But it goes beyond that. I approach all films with a dull pervasive anxiety, expecting either horrors (if English) or embarrassment (if anything else) or both.
English-language films, certainly American films, almost never fail with the horrors, even the kids' flicks. E.T. and The Neverending Story gave me the creeps, Home Alone was unpleasant. American audiences seem to expect violence, or at least the threat of violence, in their movies the way they expect colour photography; no one notices it, or they comment on it dispassionately as they do the colours-- the director's use of violence, the director's palette. Meanwhile I, yanno, live in a place where people getting shot is met with outrage and horror and people being tortured is met with letter campaigns from Amnesty International and the idea is that violence is something you do something about, not something you watch for entertainment.

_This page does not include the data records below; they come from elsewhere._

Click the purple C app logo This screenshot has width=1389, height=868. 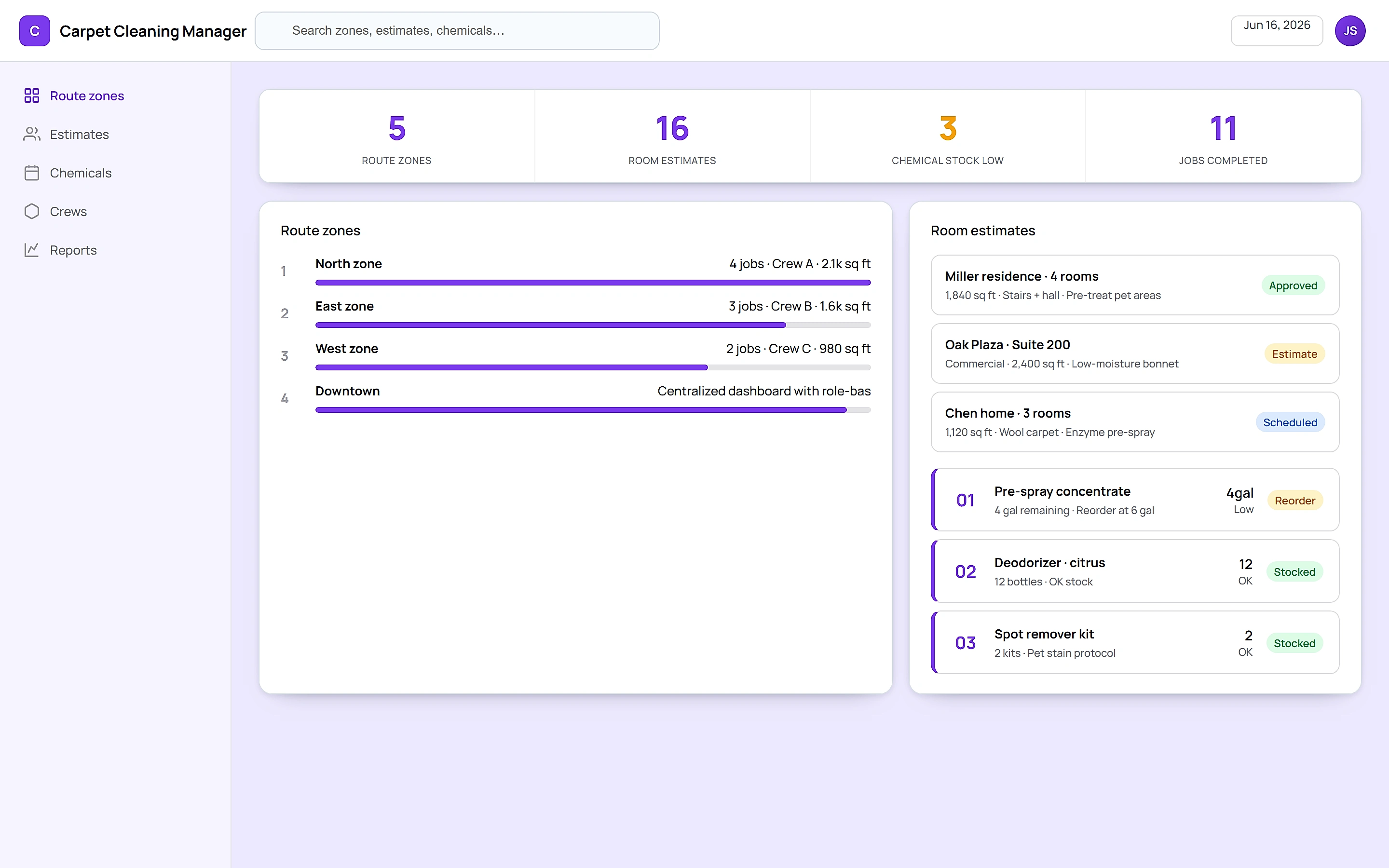(x=34, y=31)
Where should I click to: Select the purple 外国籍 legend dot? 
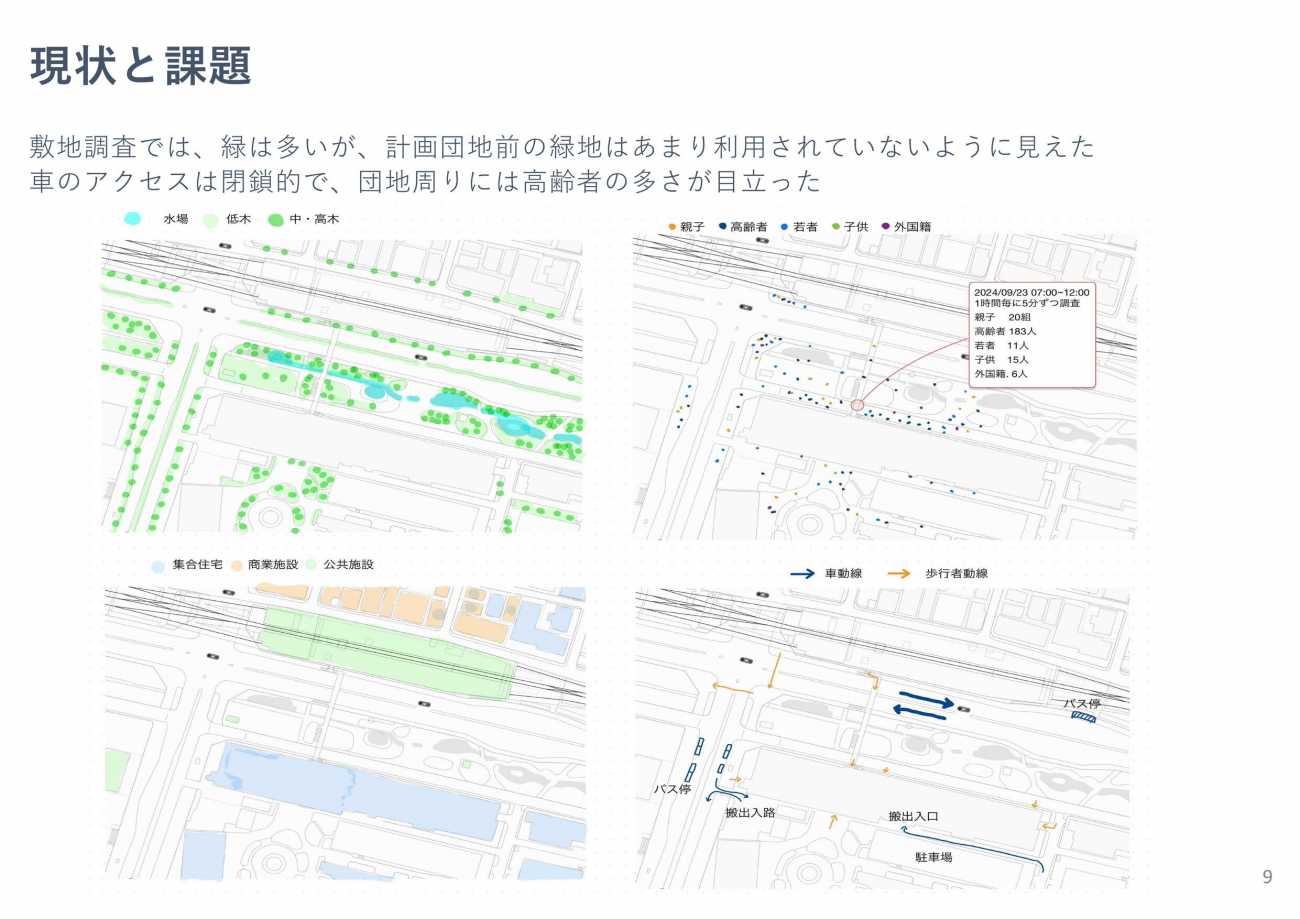click(886, 227)
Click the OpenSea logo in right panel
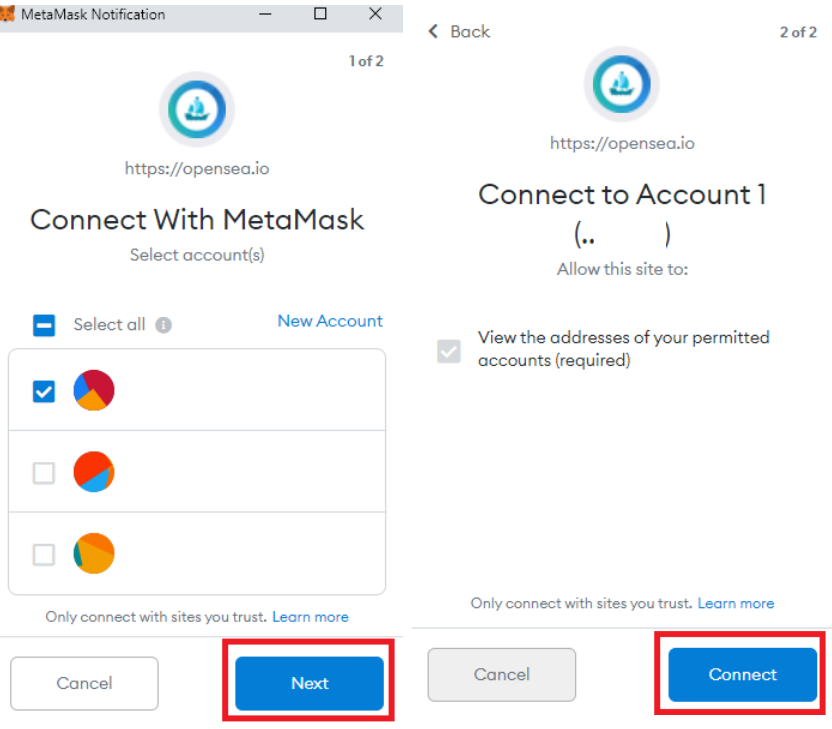832x729 pixels. tap(620, 83)
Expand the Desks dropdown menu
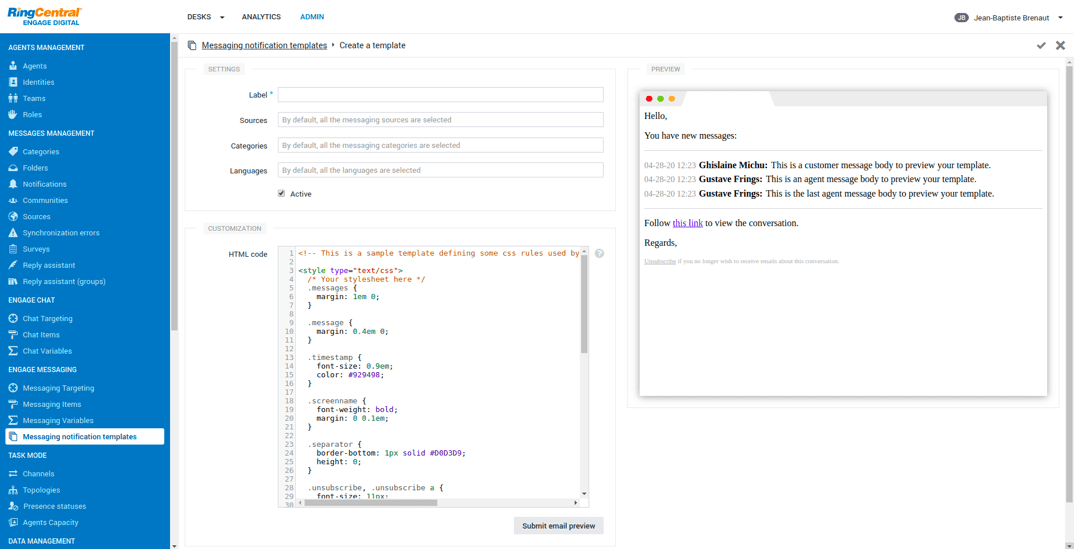 click(x=205, y=17)
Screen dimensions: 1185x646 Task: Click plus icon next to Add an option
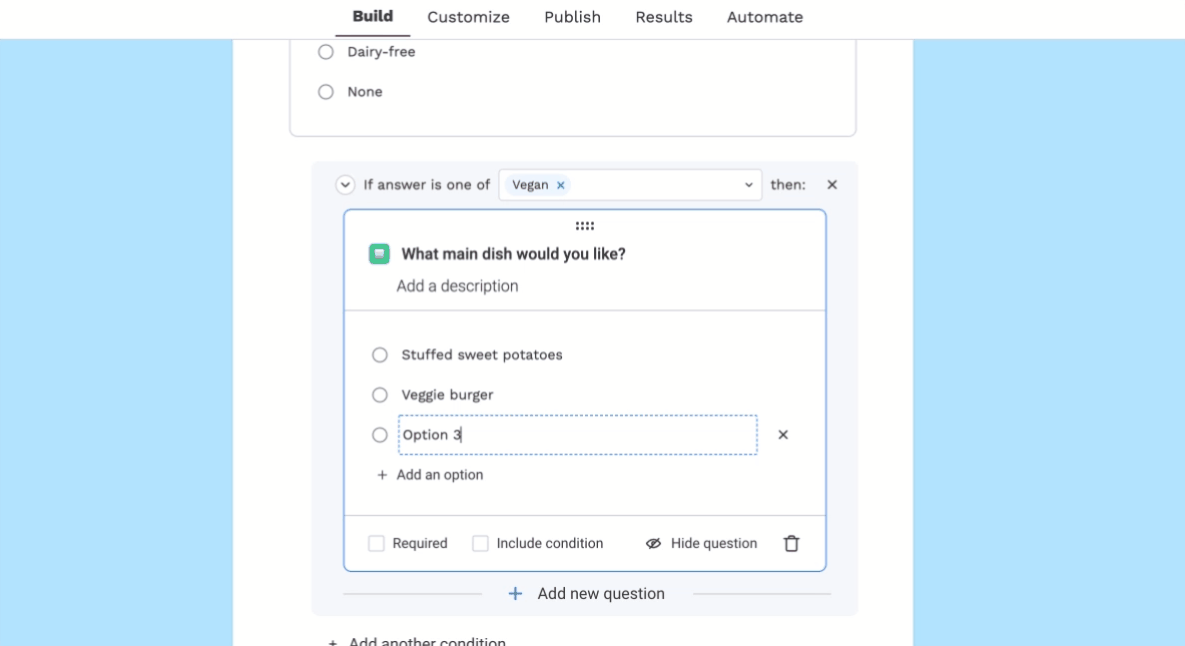[382, 475]
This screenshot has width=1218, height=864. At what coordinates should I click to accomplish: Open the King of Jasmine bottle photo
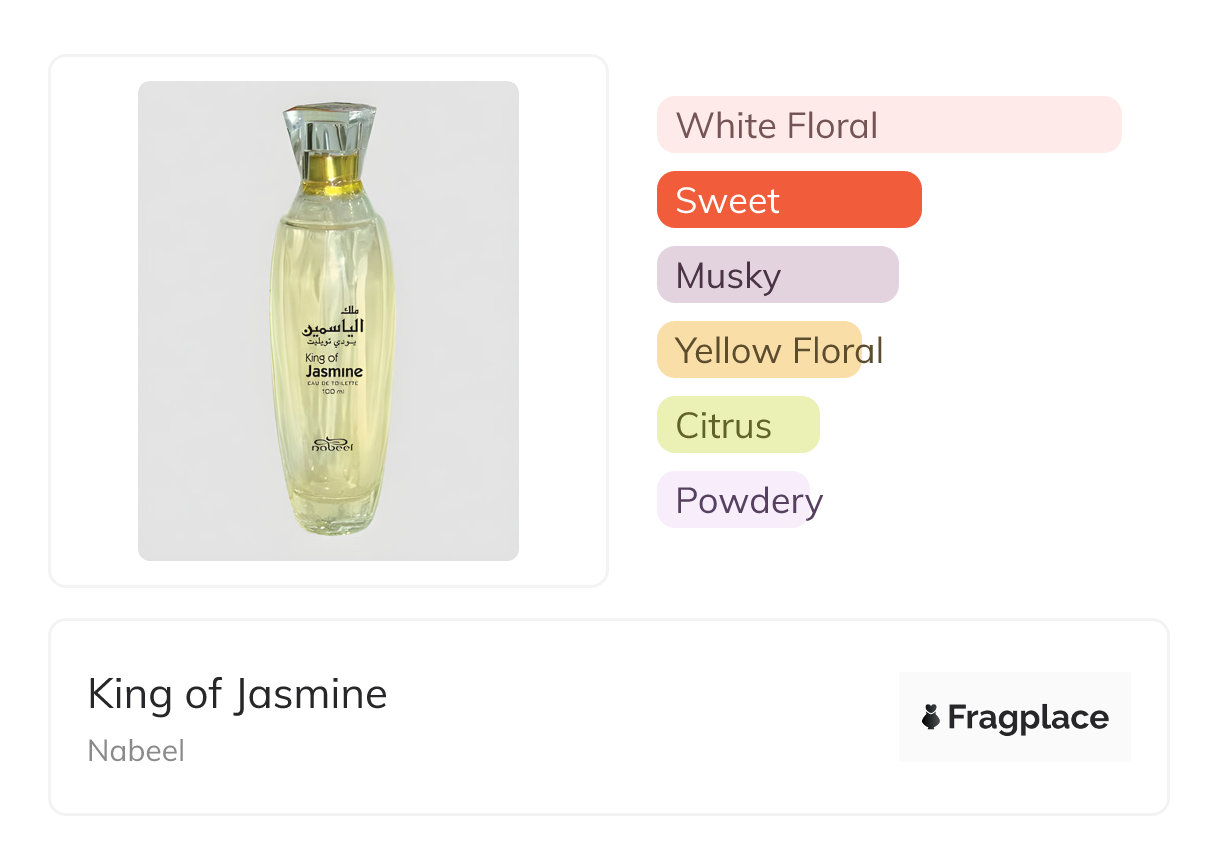point(328,320)
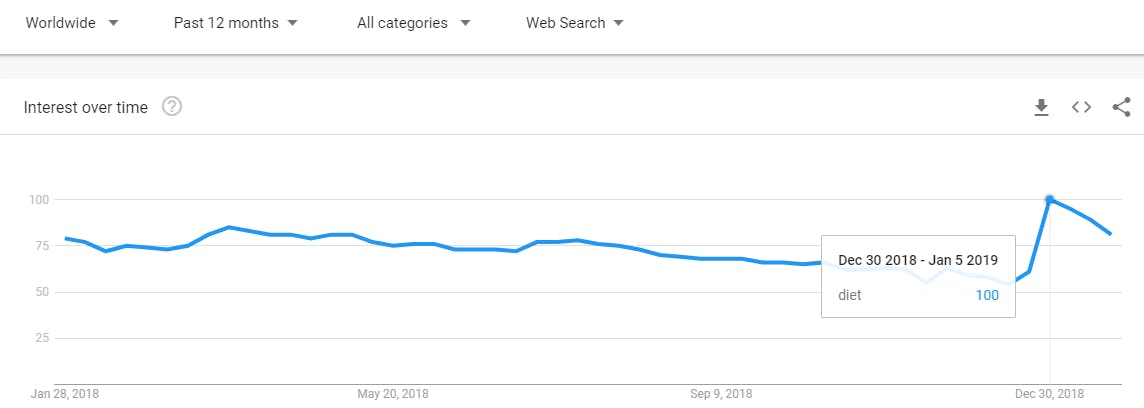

Clearly I'm not with the spirit of my time.
The embarrassment factor is harder to define. It may be because I don't watch much TV so the inanity of what I do see on the screen hits harder. 'Oh my god look at what these people are doing.' I watched ST:TNG in Tokyo because I was dépaysée and vaguely homesick and, at the time, sick sick as well, and all the appeal of Picard and Data couldn't cover the horrid crawling embarrassment of the experience. Ditto Babylon5 when I came back; great cast of characters but oh em gee cringe cringe at JMS' psyche showing all its unlovely dangly bits. As I said, the inanity is mitigated if there's a foreign language involved, preferably one I'm trying to learn, though even that has limits. Tours of Kouenji soba shops are fine, train trips in Kyuushuu are great,
Alas, the reflex cringe of turning on the TV gets transferred to foreign language films as well. If you aren't showing me horrors (no guarantee with Chinese directors, for sure) you're showing me personal stuff about people that I really don't have a right to know and that it embarrasses me to see before my eyes. Yes, I did react to Woxin that way. A very hard first watch, that was, replete with the same anxiety throughout.
You can see where this is going. I'm left with anime, that cushions both horror and embarrassment, or surrealistic directors like Suzuki Seijun who only embarrasses me for himself and serve him right. Otherwise, the act of putting a DVD in the machine is a difficult one for me.
So you will applaud me for having watched half of Gaiman's Neverwhere last night. It'll be a little harder watching the other half tonight but I shall. If only to avoid the other DVD I got Friday, that wasn't Warriors of Heaven and Earth (about which I have embarrassment cringes) but *is* Infernal Affairs, which is definitely the other kind. What was I thinking of?
(And of course I didn't go into Neverwhere cold. Prefaced it with Gou Jian and Ya Yu pre-battle with Chinese subtitles, the riverside castigation with English subtitles, and Gou Jian's address to the ancestors with my eyes closed to discover if I could I hear when Uncle Ming was saying a retroflex z or c, which I don't think I can yet. I has my obsessions and I sticks to them.)